Yang believes those aspects of Tran’s nature became a lightning rod for the polarized responses to her involvement in Star Wars. “Do you remember ‘Protect Kelly Marie Tran at all costs’? That was a line people felt compelled to say over and over again, because she embodied relatability. She came from such a humble path and became a movie star,” Yang says. “I think it also makes sense that the worst of the internet would latch onto that and say, ‘Yes, bitch, you should be grateful.’ That’s the easy flip that people can make off of the energy that she conveyed, which is her gratitude and vulnerability.”
Tran is unlikely to return to social media. “I’ve truly just been so much happier without being on the internet,” she says. “I’ve had my agents tell me [I’m] forgoing brand partnerships, but I’m not here to sell flat-tummy tea to young girls.” She admits she engages in what she and her friends call “one-sided social media,” in which she’s very aware of current events and trending topics, but she self-imposes “extreme limits” when looking up reactions to her own work.
“We can talk about the interaction between mental health and social media, but also mental health and this idea of fame and what it does to you. It is not normal. For me, that navigation is about how I protect myself in a way where I can continue to work in this world, and continue to lift the stories that I feel like the world needs to hear.”
Those stories include Lily Topples the World, a documentary Tran is executive producing that will premiere at SXSW this month. The feature follows college student Lily Hevesh, a Chinese adoptee and the world’s most accomplished domino artist (her YouTube channel has amassed more than 1.1 billion views). Tran describes a scene in which Lily runs a business meeting with a group of middle-aged white men about her upcoming domino line: “She’s much younger than me, and here’s a woman in this space doing her thing, without having to be like, ‘How does it feel to be Asian?’ I want to continue to amplify those stories, but I also want to be that person.”
She’s getting there. “Kelly has definitely become more of a shit-kicker,” says Yang, meaning someone willing to “cut through the bullshit” and upend Hollywood norms. “She’s much more willing to draw boundaries, she proactively asks for what she needs and brings to her team the work she wants.”

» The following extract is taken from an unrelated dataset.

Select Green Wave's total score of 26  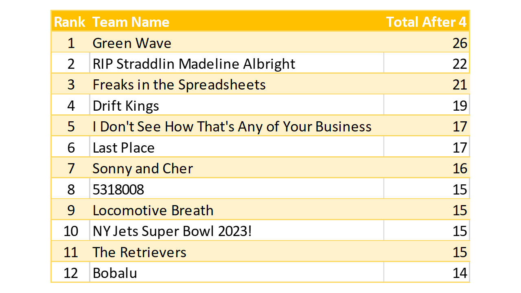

When she reflects on her intense journey over the past few years, the part that makes Tran choke up now isn’t the public personal attacks that muddied the most thrilling time in her life. It’s this part: “I think we forget as working actors that even being in this world at all is a miracle.” Her voice is heavy with relief that she’s managed to retain the part of herself — that passion for the magic of storytelling — that she treasures the most. “Hope, for me, looks like reminding yourself that to get where you are, you’ve survived some shit,” Tran says. “When the world is moving so quickly and there are all these voices saying ‘If you don’t do this, you’ll never work again,’ if you really come into your power and surround yourself with people who are honoring your voice and their own voices — I guess that’s how I got through it.”